◆ AIM ◆
Reproduce the passage of the abstract on Australian Proterozoic granites between "Granites are a" and "Lachlan Fold Belt.", inclusive, substituting "Australian Geological Survey Organisation" for "AGSO".

◆ EXCERPT PROVIDED ◆
★ ★ ★ ★

GEMOC ARC National Key Centre

AUSTRALIAN PROTEROZOIC GRANITES - CHARACTERISTICS, SOURCES AND POSSIBLE MECHANISMS FOR DERIVATION AND EMPLACEMENT.

L.A.I. Wyborn^1,2, I.V. Bastrakova¹ and Anthony R. Budd¹

1. Australian Geological Survey Organisation
2. GEMOC

Granites are a prominent component of almost every Australian Proterozoic orogenic domain. Exposed outcrops of granites and their comagmatic volcanics cover at least 145 000 km2, and based on gravity and aeromagnetic data, the subsurface extents of granite plutons are likely to be at least 3 times greater. As part of a collaborative project between AGSO and the State and Territory Geological Surveys, and using techniques developed by Bruce Chappell and his coworkers in the Lachlan Fold Belt, some 10 000 chemical analyses were compiled of Proterozoic granites and felsic volcanics, as well as information on their age, mineralogy, host rocks, and associated mineralisation. Using this database and the 'suite' concept (Chappell, 1984), it is possible to identify 9 major types, most of which have analogues in lower Palaeozoic granite suites of the Lachlan Fold Belt.

★ ★ ★ ★

◆ MATERIAL SUPPLIED ◆
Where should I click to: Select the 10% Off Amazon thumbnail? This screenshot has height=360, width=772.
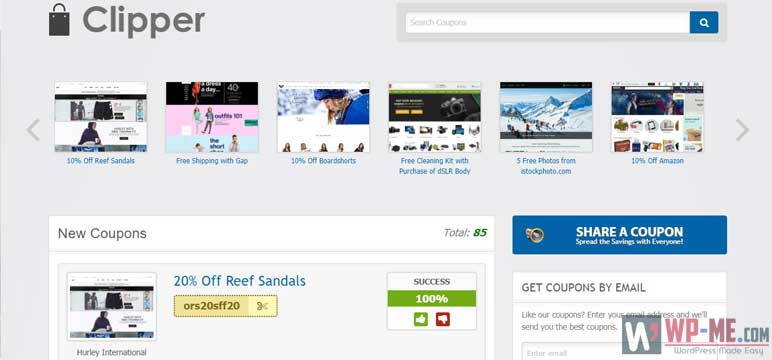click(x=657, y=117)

★ ★ ★ ★

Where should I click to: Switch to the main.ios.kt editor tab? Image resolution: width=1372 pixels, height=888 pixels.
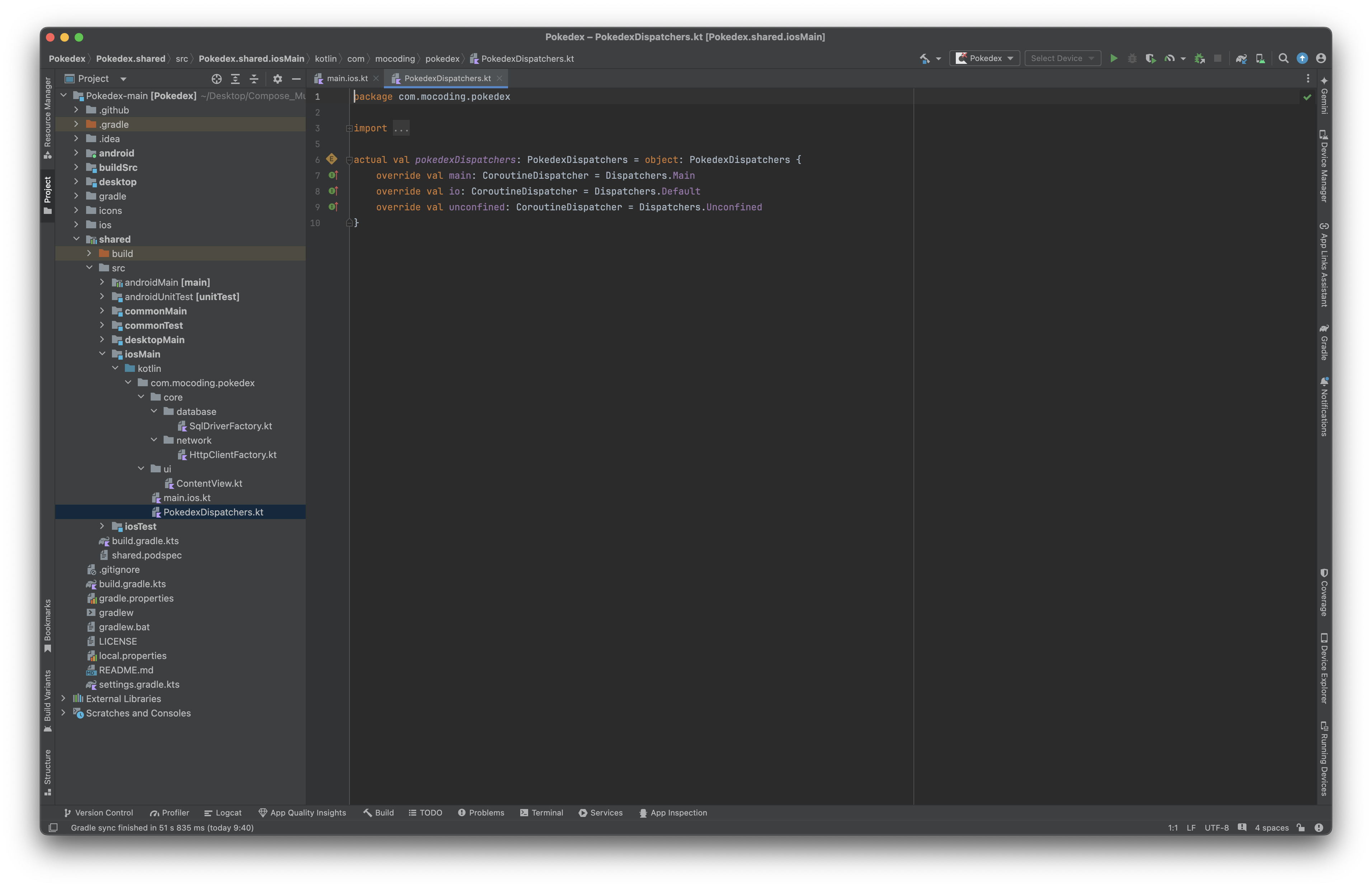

★ ★ ★ ★

◆ COMPLETE RESPONSE ◆
Granites are a prominent component of almost every Australian Proterozoic orogenic domain. Exposed outcrops of granites and their comagmatic volcanics cover at least 145 000 km2, and based on gravity and aeromagnetic data, the subsurface extents of granite plutons are likely to be at least 3 times greater. As part of a collaborative project between Australian Geological Survey Organisation and the State and Territory Geological Surveys, and using techniques developed by Bruce Chappell and his coworkers in the Lachlan Fold Belt, some 10 000 chemical analyses were compiled of Proterozoic granites and felsic volcanics, as well as information on their age, mineralogy, host rocks, and associated mineralisation. Using this database and the 'suite' concept (Chappell, 1984), it is possible to identify 9 major types, most of which have analogues in lower Palaeozoic granite suites of the Lachlan Fold Belt.